Au cœur de son intervention, l’ex-chef du gouvernement s’est montré préoccupé par la question sensible de l’île Mbanié et des zones frontalières. Il a regretté le « silence » des autorités sur ce dossier stratégique et s’est interrogé sur l’absence de suivi par la commission compétente. « Le peuple gabonais veut savoir », a-t-il martelé, réclamant des réponses claires et une transparence accrue sur un sujet qui engage la souveraineté nationale.
Sur le plan politique, Bilie-By-Nzé a plaidé pour une rupture avec les pratiques anciennes, proposant une meilleure redistribution des candidatures à travers les provinces afin de dépasser les clivages régionaux. Il a également mis en avant les enjeux sociaux majeurs, notamment l’amélioration des conditions des retraités, la revalorisation des salaires et le traitement des 150 000 dossiers en attente dans la fonction publique.
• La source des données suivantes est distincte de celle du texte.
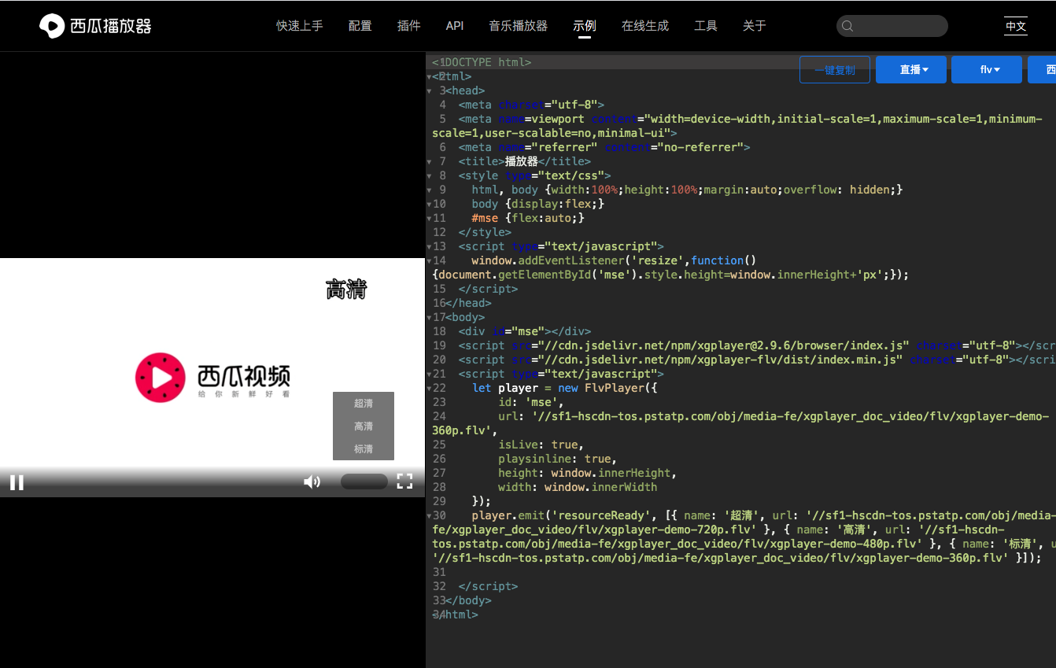Enter fullscreen using the fullscreen icon
The image size is (1056, 668).
pos(404,482)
Il a en outre dénoncé les envois systématiques d’étudiants à l’étranger et plaidé pour une modernisation urgente du système de santé.
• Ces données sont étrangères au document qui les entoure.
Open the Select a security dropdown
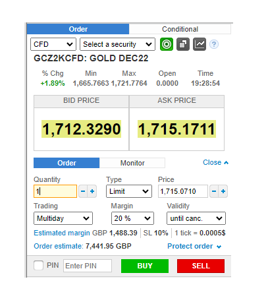268x302 pixels. pyautogui.click(x=117, y=44)
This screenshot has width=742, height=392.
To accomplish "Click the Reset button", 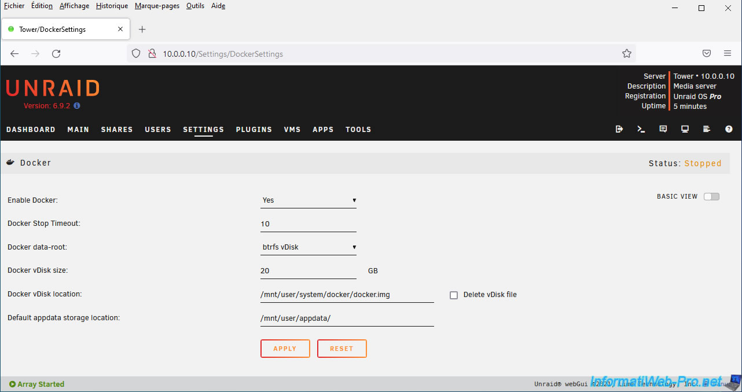I will pos(341,349).
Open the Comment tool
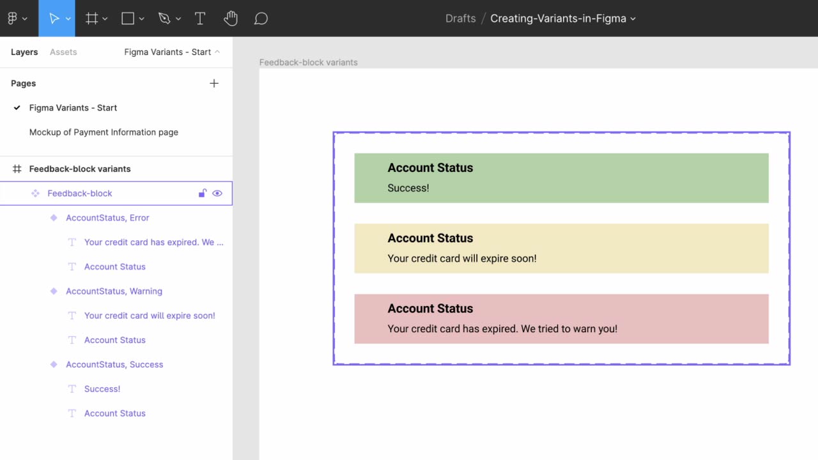The height and width of the screenshot is (460, 818). click(261, 18)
Dans cette perspective, l’ancien Premier ministre a suggéré l’extension de l’université Omar Bongo sur les sites de Plain-Oréty et de l’ancienne RTG, afin d’offrir localement des formations jusque-là dispensées à l’étranger. Enfin, il a annoncé qu’il ne sera pas candidat aux prochaines élections générales, tout en réaffirmant son engagement politique et sa volonté de continuer à contribuer au débat national sous d’autres formes.